Consider the 2004 Nissan Armada. (Nissan must have found that “Fleet of Warships” didn’t focus group as well.) The Armada stands six and a half feet tall, while my Buick barely makes five. Passenger car drivers can’t see into it. Pedestrians can’t see past it. More to the point, it is designed to strike fear and trembling into the hearts of all those foolish enough to face off against it on the highway. The front grill is the gaping mouth of a basking shark. Above that are two saber teeth hanging over what can only be described as a black grin. At the sides are bulging steroidal fenders to muscle through traffic. And running boards. Not the running boards of old, mind you, those automotive verandas custom made for joy riding. No, these are tucked in under the body, only for use by the peerage, sharp-edged to keep out the hoi polloi.
Okay, SUV’s are an easy target—a big one, anyway—but they started it. The Armada conceives of the highway as a deadly battle zone. The chassis, the working parts, roll down the road in the midst of hostilities. But the passengers (and it only holds seven) are carried aloft, above the well-defined belt line, above the fray, in a glass dome lined with crinoline air cushions.

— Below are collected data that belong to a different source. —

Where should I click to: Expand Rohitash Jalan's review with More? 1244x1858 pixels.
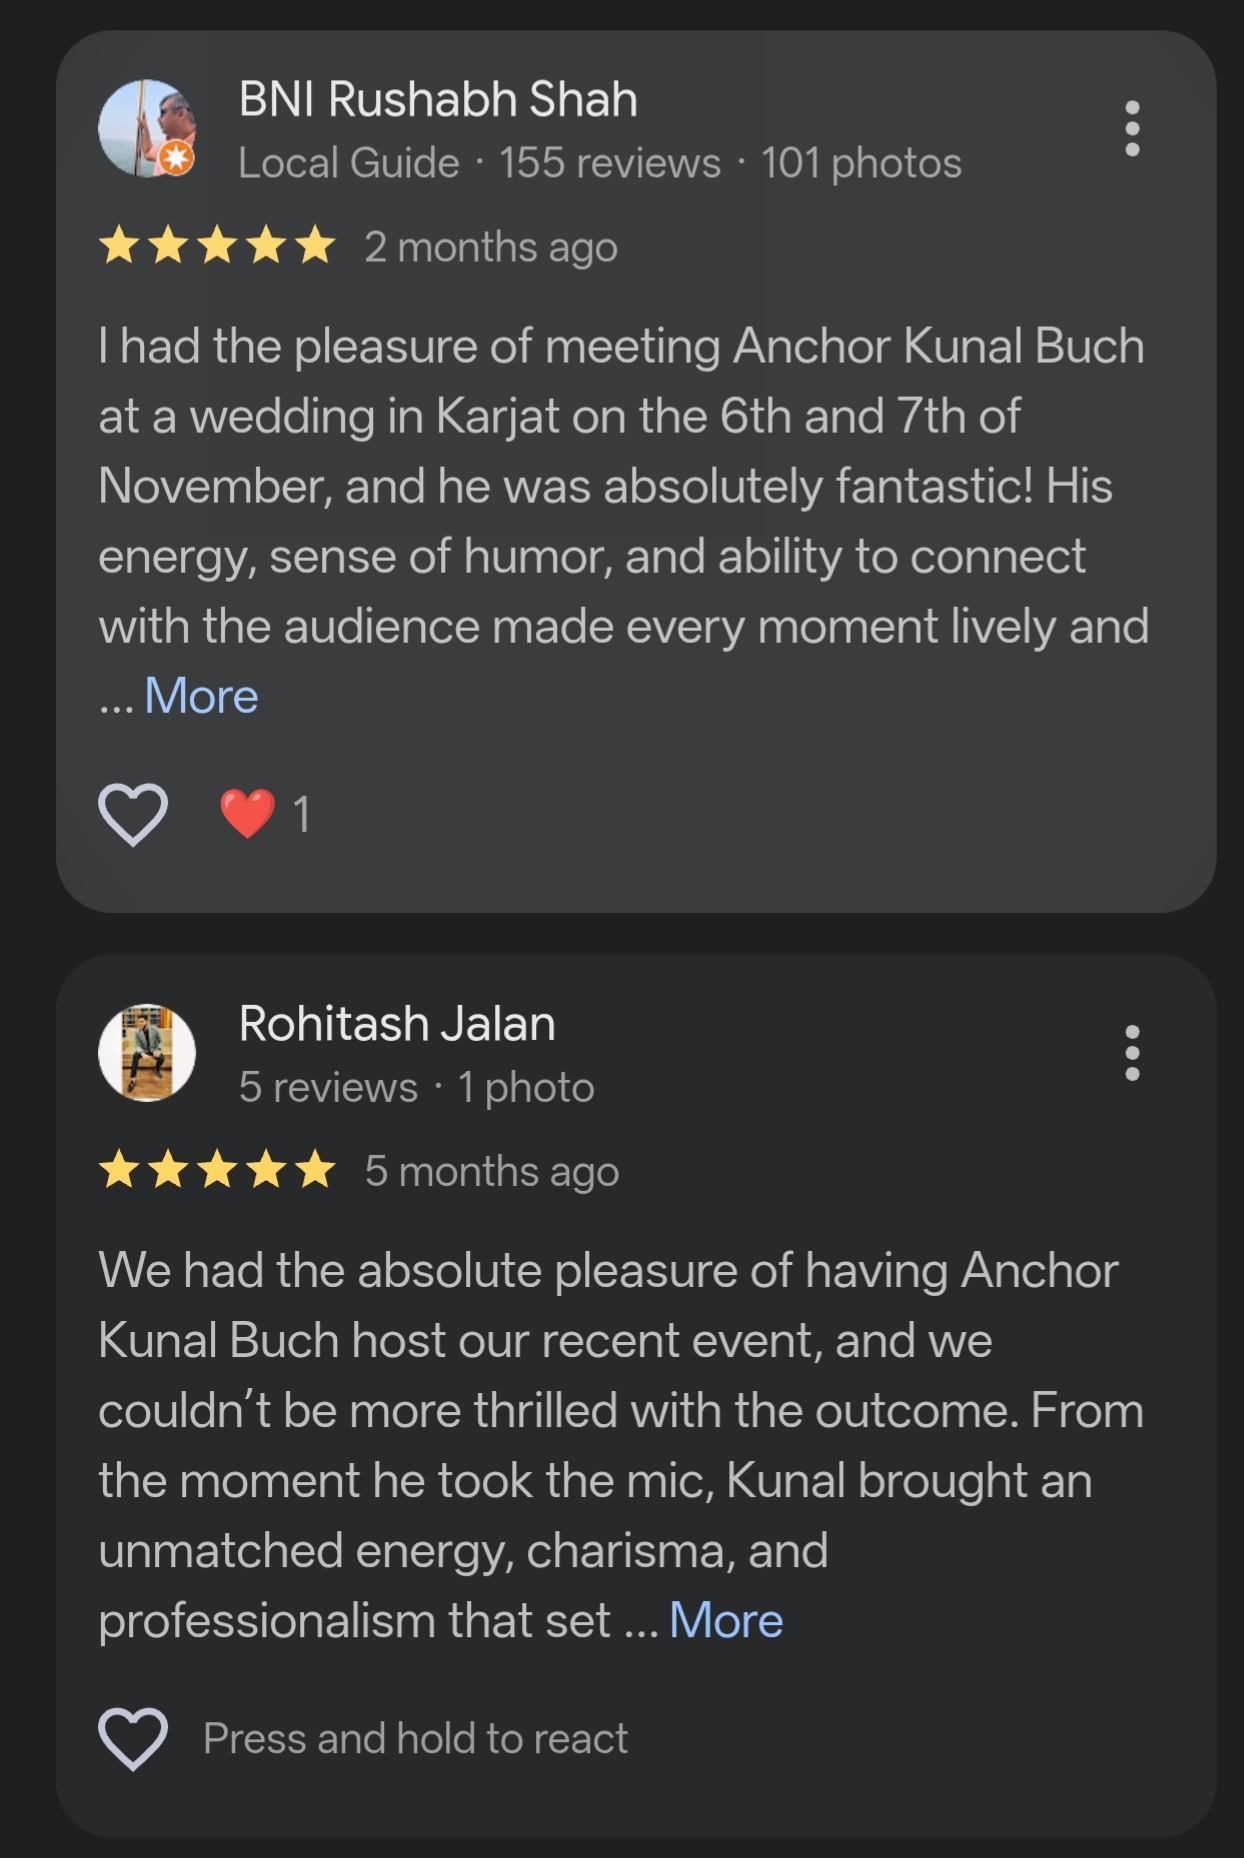pos(726,1620)
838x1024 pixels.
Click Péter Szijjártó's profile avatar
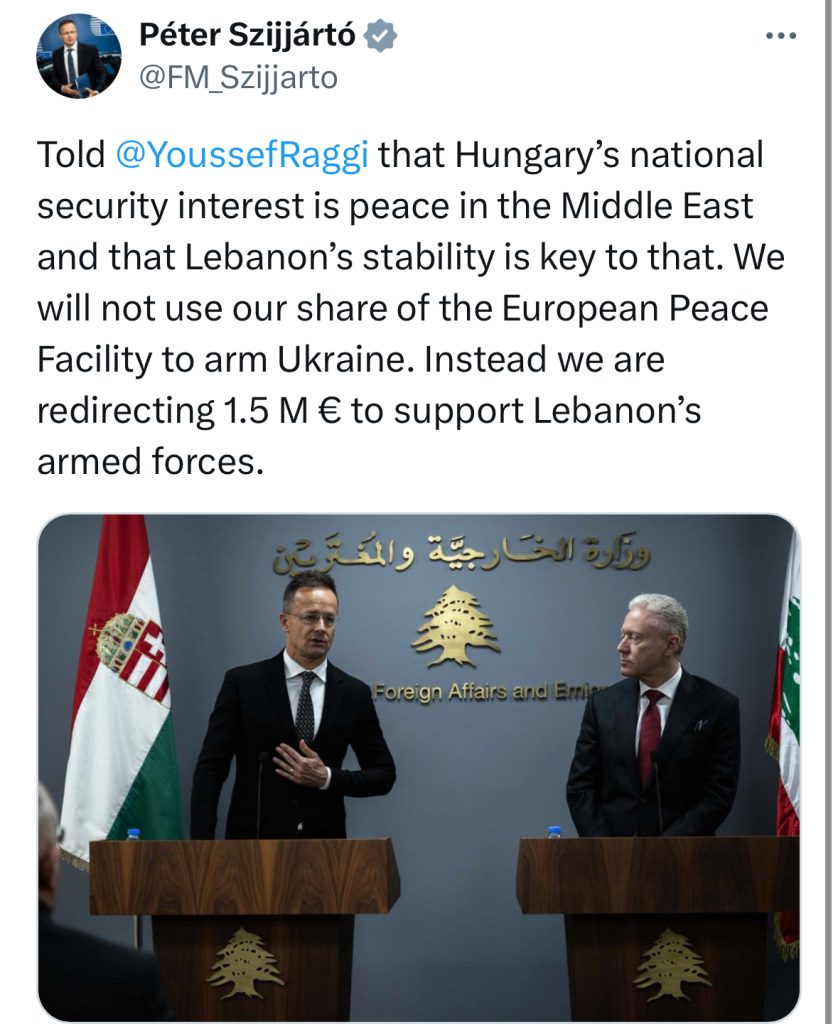79,56
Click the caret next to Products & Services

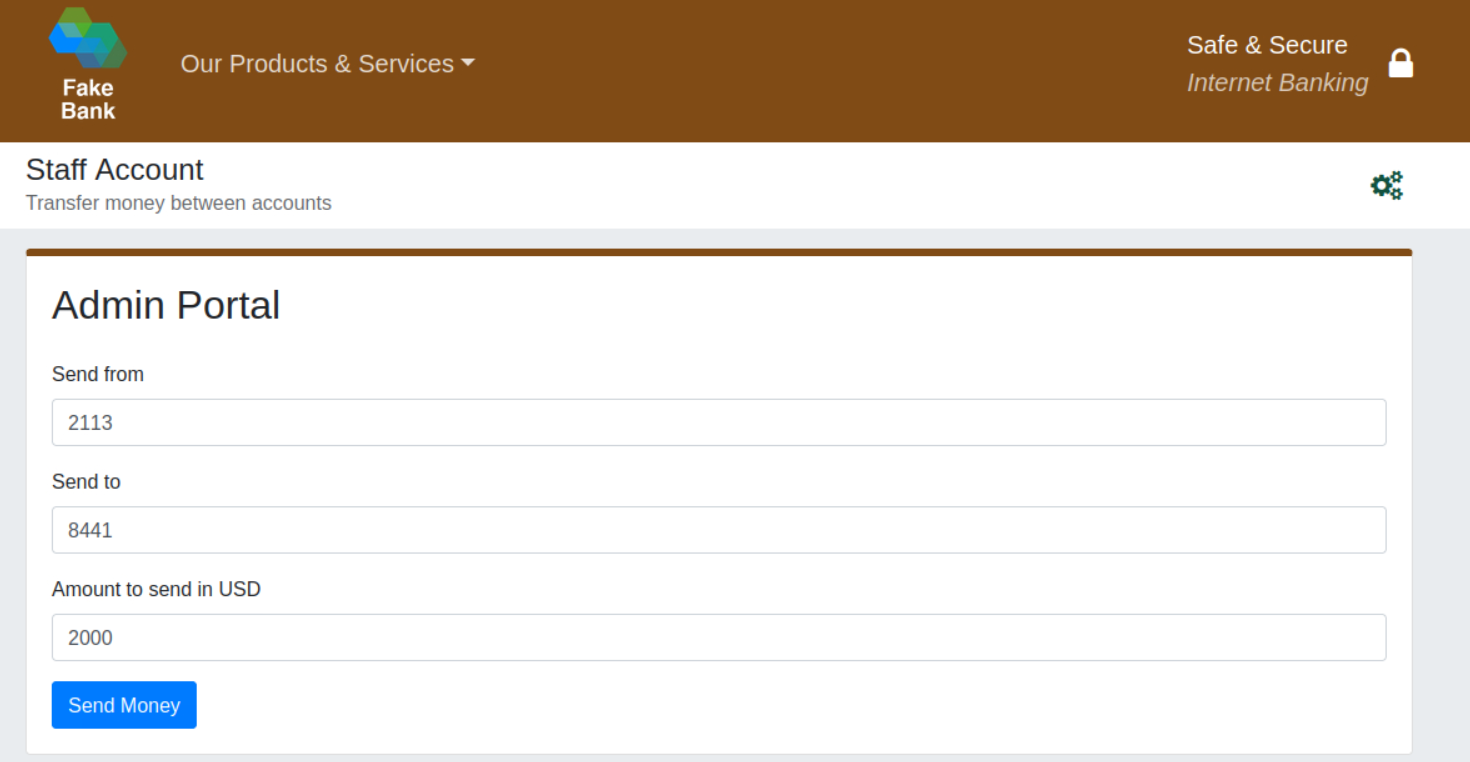point(467,63)
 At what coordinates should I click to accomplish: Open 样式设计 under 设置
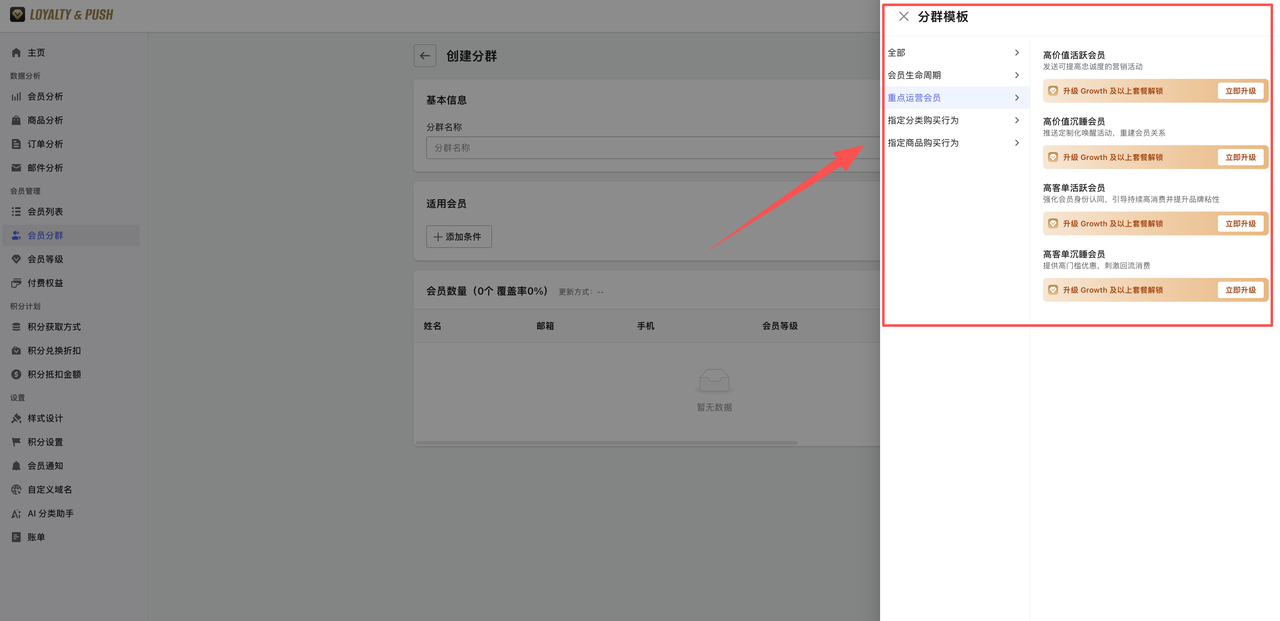47,418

A question for the age: what has happened to the venerable station wagon? Sure, Dodge just introduced the Magnum. (They didn’t name it after a weapon, just after the 1978 Dodge two-door coupe that was named for a weapon.) But like all the other wagons on the market—the Subaru, the Volvo, the VW—it holds only five people. We used to call such things “hatchbacks,” but that was when families had real, seven or eight person station wagons. Today you have a choice between monster trucks and birth control.
There are plenty of rational reasons for the automotive arms race. Tax breaks like Section 179 keep Detroit alive, and staying one pound or two ahead of the regulators gives you more for your money. The worrisome trend is that the Battlefield Highway has generated a generalized aesthetic. Even the little guys are trying the steroidal look. The latest Volvo wagon sports a bulging hood and the front end of the VW wagon looks like nothing so much as the business end of a mailed fist.
Time was when “longer, lower, wider” was the mantra of automotive designers. Each new model had to occupy more acreage than its predecessor. Certainly the philosophy had its absurdities: witness the 1973 Chrysler Imperial with a total of nine feet stretching past its axles. My Buick at nearly 20 feet overall is equally absurd. In retrospect, though, those brobdingnagian cars seem innocuous. They may have been dinosaurs, but they were of the vegetarian, gentle giant, brontosaurus type. Now tyrannosaurus rex meets you on the run for a quart of milk.
Hybrids and hydrogen may one day placate California’s Air Board, but only a change of heart will bring back the earth tones, the staid sheet metal, and the more modest tonnage of the 1970s. Until then drive carefully-or in a different country.